Bolsonaro ameniza tom em pronunciamento

Ele voltou a incluir em sua fala uma crítica a governadores, mas de forma bem mais leve do que a vista em outros momentos

Renata Agostini
Por Renata Agostini, CNN  
08 de abril de 2020 às 19:55 | Atualizado 08 de abril de 2020 às 21:31
Bolsonaro em pronunciamento em 8 de abril
Foto: Carolina Antunes/Agência Brasil


O presidente Jair Bolsonaro decidiu amenizar o tom no pronunciamento que foi ao ar na noite desta quarta-feira (8).

Ele voltou a incluir em sua fala uma crítica a governadores, mas de forma bem mais leve do que a vista em outros momentos. Conforme antecipou a coluna, o presidente pontuou que decisões foram tomadas sem consulta prévia ao governo federal. Ele não avançou, porém, com ataques diretos aos líderes locais. Disse, inclusive, que respeita a autonomia dos governadores e dos prefeitos. 

Fez um sinal claro para o ministro da Saúde, Luiz Henrique Mandetta, ao pontuar que a maior parte dos brasileiros quer trabalhar, mas que as orientações do Ministério da Saúde devem ser observadas.

Apesar do tom mais brando, não vimos uma guinada completa na postura de Jair Bolsonaro.
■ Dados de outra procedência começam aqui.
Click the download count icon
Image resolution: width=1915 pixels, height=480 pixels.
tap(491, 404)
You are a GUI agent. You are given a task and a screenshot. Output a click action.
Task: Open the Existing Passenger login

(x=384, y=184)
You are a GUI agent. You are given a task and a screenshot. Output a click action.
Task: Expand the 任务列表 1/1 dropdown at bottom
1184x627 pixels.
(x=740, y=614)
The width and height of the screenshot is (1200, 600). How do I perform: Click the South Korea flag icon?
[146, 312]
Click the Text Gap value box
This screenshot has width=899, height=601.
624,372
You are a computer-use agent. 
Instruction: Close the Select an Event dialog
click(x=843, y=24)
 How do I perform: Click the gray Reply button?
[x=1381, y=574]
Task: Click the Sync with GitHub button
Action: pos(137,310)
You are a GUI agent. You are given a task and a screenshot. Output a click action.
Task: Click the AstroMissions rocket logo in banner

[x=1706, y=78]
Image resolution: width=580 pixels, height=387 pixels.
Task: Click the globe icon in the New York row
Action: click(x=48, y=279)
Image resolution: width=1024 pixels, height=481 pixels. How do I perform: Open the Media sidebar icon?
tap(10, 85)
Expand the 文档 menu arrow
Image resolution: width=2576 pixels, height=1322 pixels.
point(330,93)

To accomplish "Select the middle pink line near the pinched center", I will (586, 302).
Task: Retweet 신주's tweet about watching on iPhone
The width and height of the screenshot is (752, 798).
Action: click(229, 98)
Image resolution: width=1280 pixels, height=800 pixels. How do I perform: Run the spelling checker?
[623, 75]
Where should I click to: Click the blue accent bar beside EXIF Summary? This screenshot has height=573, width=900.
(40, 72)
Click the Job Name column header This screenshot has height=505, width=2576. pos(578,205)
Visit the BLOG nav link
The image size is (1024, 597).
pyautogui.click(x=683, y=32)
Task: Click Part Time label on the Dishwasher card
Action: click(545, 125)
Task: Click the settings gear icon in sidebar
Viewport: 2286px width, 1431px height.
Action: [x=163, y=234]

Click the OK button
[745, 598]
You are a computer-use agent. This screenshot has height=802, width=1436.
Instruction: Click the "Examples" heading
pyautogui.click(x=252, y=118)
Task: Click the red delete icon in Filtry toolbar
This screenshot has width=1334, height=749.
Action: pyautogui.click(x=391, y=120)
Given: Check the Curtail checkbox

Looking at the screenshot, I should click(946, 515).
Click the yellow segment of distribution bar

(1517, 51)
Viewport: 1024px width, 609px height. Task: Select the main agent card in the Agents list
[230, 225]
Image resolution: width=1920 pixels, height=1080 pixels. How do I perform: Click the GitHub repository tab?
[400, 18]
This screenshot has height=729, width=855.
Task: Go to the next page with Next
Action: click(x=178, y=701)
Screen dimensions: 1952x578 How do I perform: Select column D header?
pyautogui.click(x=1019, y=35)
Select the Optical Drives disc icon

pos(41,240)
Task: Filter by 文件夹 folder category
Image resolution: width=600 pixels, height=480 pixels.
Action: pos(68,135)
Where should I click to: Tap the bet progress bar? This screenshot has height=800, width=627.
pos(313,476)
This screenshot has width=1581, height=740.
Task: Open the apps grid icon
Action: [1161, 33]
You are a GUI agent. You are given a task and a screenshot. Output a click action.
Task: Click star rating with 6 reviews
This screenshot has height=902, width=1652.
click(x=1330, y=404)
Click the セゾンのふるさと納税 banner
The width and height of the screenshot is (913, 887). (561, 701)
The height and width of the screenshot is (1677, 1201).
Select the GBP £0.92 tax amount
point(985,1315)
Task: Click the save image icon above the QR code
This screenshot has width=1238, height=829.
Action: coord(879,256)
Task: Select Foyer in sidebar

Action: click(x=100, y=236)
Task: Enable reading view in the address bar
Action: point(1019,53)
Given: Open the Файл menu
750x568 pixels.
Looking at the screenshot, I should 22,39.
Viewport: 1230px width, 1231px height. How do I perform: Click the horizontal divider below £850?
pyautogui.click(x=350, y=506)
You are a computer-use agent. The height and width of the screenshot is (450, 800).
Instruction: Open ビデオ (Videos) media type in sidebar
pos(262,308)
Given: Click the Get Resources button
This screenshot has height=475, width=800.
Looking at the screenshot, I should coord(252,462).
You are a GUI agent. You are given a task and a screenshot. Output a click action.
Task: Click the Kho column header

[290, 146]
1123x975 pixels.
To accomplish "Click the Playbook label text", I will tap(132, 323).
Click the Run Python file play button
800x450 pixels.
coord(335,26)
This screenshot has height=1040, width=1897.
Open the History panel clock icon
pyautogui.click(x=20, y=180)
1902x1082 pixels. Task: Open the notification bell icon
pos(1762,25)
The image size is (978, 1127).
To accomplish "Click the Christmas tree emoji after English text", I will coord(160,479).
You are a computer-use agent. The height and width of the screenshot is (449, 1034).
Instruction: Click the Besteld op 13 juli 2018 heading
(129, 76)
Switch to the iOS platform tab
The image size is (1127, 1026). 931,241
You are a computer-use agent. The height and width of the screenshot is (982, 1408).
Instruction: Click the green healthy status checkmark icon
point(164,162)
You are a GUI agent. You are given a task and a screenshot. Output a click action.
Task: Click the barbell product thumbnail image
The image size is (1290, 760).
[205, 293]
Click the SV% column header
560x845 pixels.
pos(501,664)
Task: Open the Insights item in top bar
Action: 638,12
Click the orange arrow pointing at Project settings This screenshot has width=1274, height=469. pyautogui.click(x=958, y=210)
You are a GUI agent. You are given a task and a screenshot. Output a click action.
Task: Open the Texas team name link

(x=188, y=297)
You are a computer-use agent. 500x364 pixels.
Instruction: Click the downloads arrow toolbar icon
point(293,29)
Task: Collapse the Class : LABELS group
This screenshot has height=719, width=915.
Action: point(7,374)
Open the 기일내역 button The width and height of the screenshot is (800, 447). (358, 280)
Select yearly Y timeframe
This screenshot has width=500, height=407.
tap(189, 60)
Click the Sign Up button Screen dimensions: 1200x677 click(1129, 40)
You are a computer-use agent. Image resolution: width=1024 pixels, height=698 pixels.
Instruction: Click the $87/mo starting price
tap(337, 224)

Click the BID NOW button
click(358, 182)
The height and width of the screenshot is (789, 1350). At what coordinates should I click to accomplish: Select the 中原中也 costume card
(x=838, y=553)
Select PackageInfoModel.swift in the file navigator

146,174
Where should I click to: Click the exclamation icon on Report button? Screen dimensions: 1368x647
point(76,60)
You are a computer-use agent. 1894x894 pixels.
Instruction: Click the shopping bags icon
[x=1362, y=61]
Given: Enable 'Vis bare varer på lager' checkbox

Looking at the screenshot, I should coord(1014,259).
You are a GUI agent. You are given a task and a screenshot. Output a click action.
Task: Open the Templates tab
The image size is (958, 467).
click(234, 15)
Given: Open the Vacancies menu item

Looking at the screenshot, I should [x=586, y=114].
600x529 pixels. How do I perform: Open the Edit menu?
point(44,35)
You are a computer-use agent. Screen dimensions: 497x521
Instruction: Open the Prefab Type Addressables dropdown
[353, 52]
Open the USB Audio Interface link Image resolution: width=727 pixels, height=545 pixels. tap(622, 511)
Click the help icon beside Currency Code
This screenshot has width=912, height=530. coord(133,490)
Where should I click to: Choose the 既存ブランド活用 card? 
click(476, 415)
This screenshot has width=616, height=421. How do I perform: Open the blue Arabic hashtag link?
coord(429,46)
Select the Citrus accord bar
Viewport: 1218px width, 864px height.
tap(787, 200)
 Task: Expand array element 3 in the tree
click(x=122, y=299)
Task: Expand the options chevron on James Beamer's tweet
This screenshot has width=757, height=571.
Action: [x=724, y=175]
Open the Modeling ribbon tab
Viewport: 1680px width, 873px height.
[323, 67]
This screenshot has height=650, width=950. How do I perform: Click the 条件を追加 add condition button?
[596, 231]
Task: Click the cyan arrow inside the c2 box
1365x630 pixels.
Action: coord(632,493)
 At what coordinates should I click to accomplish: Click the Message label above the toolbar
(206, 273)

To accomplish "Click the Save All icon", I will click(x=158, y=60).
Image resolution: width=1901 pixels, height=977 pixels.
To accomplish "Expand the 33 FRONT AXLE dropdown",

O presidente deu ênfase em sua fala ao uso da cloroquina para o tratamento da COVID-19. Celebrou a sinalização por parte da Índia de que o Brasil poderá importar a hidroxicoloroquina, garantindo o suprimento interno.

Também como antecipado pela coluna, o presidente deu destaque para a “agenda positiva” do governo, listando medidas já tomadas para o combate à crise, como o auxílio emergencial a informais, a liberação de saques do FGTS, e o pagamento pelo governo de parte da conta de luz de famílias de baixa renda.

Bolsonaro gravou o pronunciamento acompanhado de auxiliares e ainda de alguns parlamentares. Segundo um dos presentes, aceitou até sugestões de última hora e acréscimos ao discurso.